We asked Mary Zeitler of Whirlpool's Institute of Home Science, as well as Jessica Ek from the American Cleaning Institute, for professional tips on tackling this chore. From water temperature to drying time, there's definitely a right way and wrong way to wash bedding. Whether you're wondering how to wash new sheets for the first time or how to wash bedding you've had for a while, following these tips will help you get your sheets cleaner — and help your bedding last longer, too.

How often should you wash your sheets? | Loading the washer | Washer settings | Ideal water temperature | Bleaching vs. pre-treating | Is there a proper way to add detergent to the washer? | How to dry sheets | How to wash sheets by hand | Products for washing and drying your sheets and bedding

How often should you wash your sheets?

To keep dust mites and other allergens at bay, Zeitler suggests washing and changing your sheets once a week.

How to load the washer with sheets and comforters

Sheets and comforters need lots of room to get clean, so don't jam too many into each load.

Never wrap sheets around the agitator — they'll tear and wrinkle.

Wash sheets separately to prevent other items from getting tangled or balled up in them. If you do choose to wash other items with sheets, make sure they are lightweight and similar in color.

What setting should I wash my sheets on?

While cotton sheets are safe to launder on any cycle, always check the care label for washing instructions first.

Select the cycle that fits the soil level of the sheets — normal for light soil, heavy duty for stains and heavy soil. Over-washing causes sheets to wear out faster.

What is the best water temperature to wash sheets?

White and light-colored cotton sheets wash well in the washing machine on any water temperature. However, during the cold and flu season, Zeitler suggests sanitizing your sheets by washing them on a hot/warm cycle. This will also help reduce allergens.

### [Dataset content]
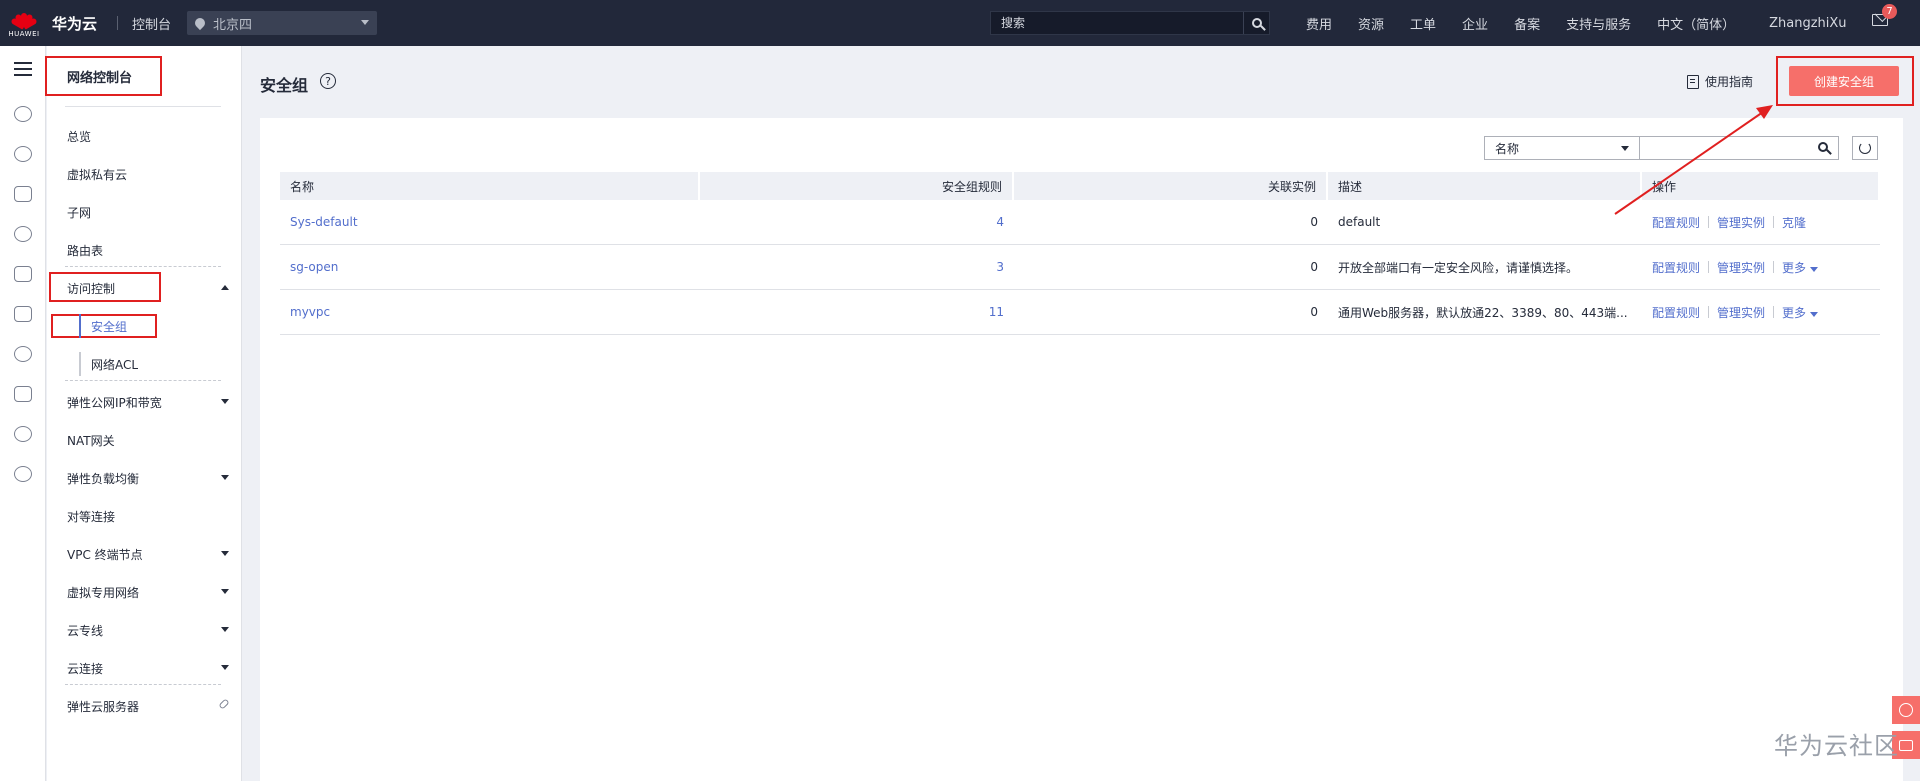 This screenshot has height=781, width=1920. Describe the element at coordinates (23, 414) in the screenshot. I see `service-icon-rail` at that location.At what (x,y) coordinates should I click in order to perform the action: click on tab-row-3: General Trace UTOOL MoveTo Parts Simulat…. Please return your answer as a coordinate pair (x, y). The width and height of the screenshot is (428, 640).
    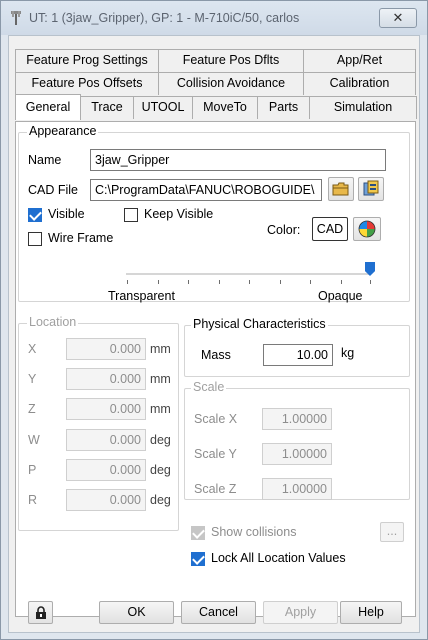
    Looking at the image, I should click on (216, 107).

### [What is needed]
Write the next part of the guide on washing sheets, starting right after its last sentence. You won't need the data for this.

### [Answer to the exercise]
To keep darker-colored sheets from fading, use cool water to wash and rinse.

Should you bleach or pre-treat your sheets?

Pre-treating stains is a good way to make sure small stains are removed.

For larger stains, or to whiten dingy sheets, a chlorine or color-safe bleach works best.

Is there a proper way to add detergent to the washer?

If your machine has a detergent dispenser, follow the machine manufacturer's recommendation for each detergent type. Some dispensers may only work with liquid laundry detergent, or you may need to adjust or remove the dispenser when using powder detergent.

For machines without dispensers, add the detergent to the washer drum before adding your load.

If you're using detergent pods, follow the manufacturer's recommendations for both the washer and the detergent. There may not be sufficient water flow in the dispenser to fully dissolve the pod, in which case, you should place it in the washer drum before adding the sheets.

How to dry sheets

It's important to follow the dryer temperature suggested on the care label. High drying temperatures cause wrinkling, shrinking and over-drying, which weakens fibers. Zeitler recommends drying on the "less dry" or "damp alert" setting to prevent these problems. It also gives you a chance to check whether the sheets need to be untangled and tossed back in.

To keep sheets drying evenly, toss in wool or rubber dryer balls, or use a couple of tennis balls tied in a cotton sock.

Want to go green? Drying sheets outdoors gives them a fresh scent, plus it saves energy. Line dried sheets do, however, have a rougher feel. To soften fabric a bit after line drying, toss the sheets into the dryer for just a few minutes.

How to wash sheets by hand

Ek doesn't recommend washing sheets by hand, if you can help it.

"Sheets are designed to be washed every couple of weeks and therefore are nearly always machine-washable," Ek says. "In addition, they are bulky to wash by hand."

She says that it might be worth the work for satin sheets but otherwise you should throw them in the washing machine, even if that means a trip to the laundromat. However, the best way to hand wash them is probably in the bathtub, she says.

Make sure your tub is clean, then fill it with cool water.

Mix in some laundry detergent, following the instructions on the label to determine how much. Let that soak and gently agitate the water.

Then drain, rinse and wring out your sheets and hang to dry.

The best products for washing and drying your sheets and bedding

Get equipped to wash and dry your bedding with some of our favorite products to set you up for success.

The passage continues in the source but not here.